> Verilen Metin:
1987 yılındaki o meşhur karlı kış gibi bir gün. göz gözü görmüyor. çocukluğumun geçtiği evdeyim. balkondan aşağı atlıyorum. karlar arasında kayboluyorum. uzun bir tünel, dipsiz bir kuyu. gidiyorum. doksanlı yılların ortasında çıkıyorum. cadde-i kebirdeyim. şimdiki kadar kalabalık görünmüyor. ağaçlar sökülmemiş. o eski sinemada cesur yürek oynuyor. bilet almadan salona giriyorum. içeride film yerine birkaç küçük çocuğun dans gösterisi var. çocuklardan biri pantolonu indirip sahneye kakasını yapıyor. insanlar bu yaptığını alkışlıyor. kalkıp tuvalete gidiyorum. feci çişim geliyor. tuvalette bir çift sevişiyor. beni görünce çekinmek bir yana daha da coşuyorlar. kabinlerden birinin içine giriyorum. bir anda asansörde buluyorum kendimi. onlarca kat çıkıyorum. çatıdayım. aşağısı uçsuz bucaksız bir alan. askeri alan burası, koca bir tugay. oyuncak askerler var her yerde. hepsi donmuş gerçek bir insan gibi. uzanmaya çalışıyorum. sanki avuçlarımın içindeler. uzanırken düşüyorum. kolumu yatağımın yanındaki komodinin kenarına çarparak uyanıyorum. gözlerimi açtığımda batman figürü burnumun dibinde sallanıyor fakat devrilmiyor.
devamını gör...
geçen sene ağustos ayıydı. gece rüyamda bir yolun ortasında dikiliyorum. tanımadığım bir kadın bana gel diyordu. sesi çok etkileyiciydi. çok da güzel bir kadındı ama tanımıyordum.
ben de bakıp durmuştum sadece. öyle bitti.*
devamını gör...
genelde çıkıyor benim rüyalar.
devamını gör...

> Gösterilen Satırlar:
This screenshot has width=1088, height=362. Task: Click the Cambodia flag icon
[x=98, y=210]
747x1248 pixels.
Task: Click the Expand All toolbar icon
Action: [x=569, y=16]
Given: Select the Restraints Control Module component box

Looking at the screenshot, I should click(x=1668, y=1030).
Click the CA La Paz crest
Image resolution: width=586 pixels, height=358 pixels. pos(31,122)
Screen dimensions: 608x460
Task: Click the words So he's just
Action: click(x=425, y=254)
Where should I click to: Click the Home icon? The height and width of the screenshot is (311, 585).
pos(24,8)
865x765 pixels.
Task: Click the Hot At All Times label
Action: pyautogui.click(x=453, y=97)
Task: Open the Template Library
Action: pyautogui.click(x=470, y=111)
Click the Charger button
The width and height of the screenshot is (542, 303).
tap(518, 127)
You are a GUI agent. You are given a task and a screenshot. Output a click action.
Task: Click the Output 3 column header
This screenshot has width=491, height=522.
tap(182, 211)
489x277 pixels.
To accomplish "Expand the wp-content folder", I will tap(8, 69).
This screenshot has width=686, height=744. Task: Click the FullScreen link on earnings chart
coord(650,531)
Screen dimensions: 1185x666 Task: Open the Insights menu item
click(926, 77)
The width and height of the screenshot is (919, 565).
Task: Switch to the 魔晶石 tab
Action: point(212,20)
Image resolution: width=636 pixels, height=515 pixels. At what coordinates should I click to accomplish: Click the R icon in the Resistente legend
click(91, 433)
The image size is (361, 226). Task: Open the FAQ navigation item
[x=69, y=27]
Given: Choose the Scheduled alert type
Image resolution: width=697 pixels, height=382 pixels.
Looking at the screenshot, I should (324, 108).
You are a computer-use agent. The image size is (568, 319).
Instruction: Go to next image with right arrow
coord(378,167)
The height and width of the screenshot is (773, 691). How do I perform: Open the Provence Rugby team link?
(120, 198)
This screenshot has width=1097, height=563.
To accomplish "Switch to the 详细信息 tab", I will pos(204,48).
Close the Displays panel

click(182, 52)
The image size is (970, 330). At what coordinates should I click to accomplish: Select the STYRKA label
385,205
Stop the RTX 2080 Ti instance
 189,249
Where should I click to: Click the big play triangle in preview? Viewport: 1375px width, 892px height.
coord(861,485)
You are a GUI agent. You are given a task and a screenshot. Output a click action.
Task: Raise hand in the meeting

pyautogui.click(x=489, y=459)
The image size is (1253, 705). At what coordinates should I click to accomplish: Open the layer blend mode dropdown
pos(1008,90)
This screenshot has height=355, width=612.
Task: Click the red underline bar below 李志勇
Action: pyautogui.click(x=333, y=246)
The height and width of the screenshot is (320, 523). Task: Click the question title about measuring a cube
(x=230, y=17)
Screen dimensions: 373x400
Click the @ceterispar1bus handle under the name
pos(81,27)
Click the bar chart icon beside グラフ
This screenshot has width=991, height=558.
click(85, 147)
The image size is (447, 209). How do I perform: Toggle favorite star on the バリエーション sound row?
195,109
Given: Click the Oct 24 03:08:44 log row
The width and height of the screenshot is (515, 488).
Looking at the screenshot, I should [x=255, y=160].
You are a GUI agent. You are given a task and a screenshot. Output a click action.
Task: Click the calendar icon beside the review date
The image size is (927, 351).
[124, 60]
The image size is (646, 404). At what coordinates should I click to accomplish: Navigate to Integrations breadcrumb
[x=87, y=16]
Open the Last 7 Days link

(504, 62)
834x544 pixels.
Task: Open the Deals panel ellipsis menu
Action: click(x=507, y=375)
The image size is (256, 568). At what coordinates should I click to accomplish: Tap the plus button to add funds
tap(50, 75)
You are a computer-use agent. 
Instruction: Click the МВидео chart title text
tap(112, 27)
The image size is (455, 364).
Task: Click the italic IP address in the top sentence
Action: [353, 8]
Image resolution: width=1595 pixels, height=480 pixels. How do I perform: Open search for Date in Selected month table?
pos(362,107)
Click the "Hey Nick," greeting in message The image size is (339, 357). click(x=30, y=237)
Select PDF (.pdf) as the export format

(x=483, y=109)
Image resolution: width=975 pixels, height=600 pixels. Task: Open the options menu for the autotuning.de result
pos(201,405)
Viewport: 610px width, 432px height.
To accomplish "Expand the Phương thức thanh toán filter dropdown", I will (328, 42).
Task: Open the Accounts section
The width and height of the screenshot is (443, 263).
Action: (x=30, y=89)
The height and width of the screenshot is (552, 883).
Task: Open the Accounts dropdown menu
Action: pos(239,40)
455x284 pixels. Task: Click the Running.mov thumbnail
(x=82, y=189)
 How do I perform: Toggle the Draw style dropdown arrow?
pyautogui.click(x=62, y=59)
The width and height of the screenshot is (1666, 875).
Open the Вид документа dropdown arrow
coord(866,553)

> Verilen Problem A: Verilen metnin "geçen sene ağustos" ile "çıkıyor benim rüyalar." arasındaki bölümünü, ikisi de dahil olmak üzere, "ağustos" yerine "eylül" koyarak yeniden yazın.
> Verilen Problem B: Verilen metne göre eski sinemada hangi film oynuyor?
Satırlar başka bir kaynaktan alınmıştır.

> Tam Çıktı A:
geçen sene eylül ayıydı. gece rüyamda bir yolun ortasında dikiliyorum. tanımadığım bir kadın bana gel diyordu. sesi çok etkileyiciydi. çok da güzel bir kadındı ama tanımıyordum.
ben de bakıp durmuştum sadece. öyle bitti.*
devamını gör...
genelde çıkıyor benim rüyalar.

> Tam Çıktı B: Cesur yürek.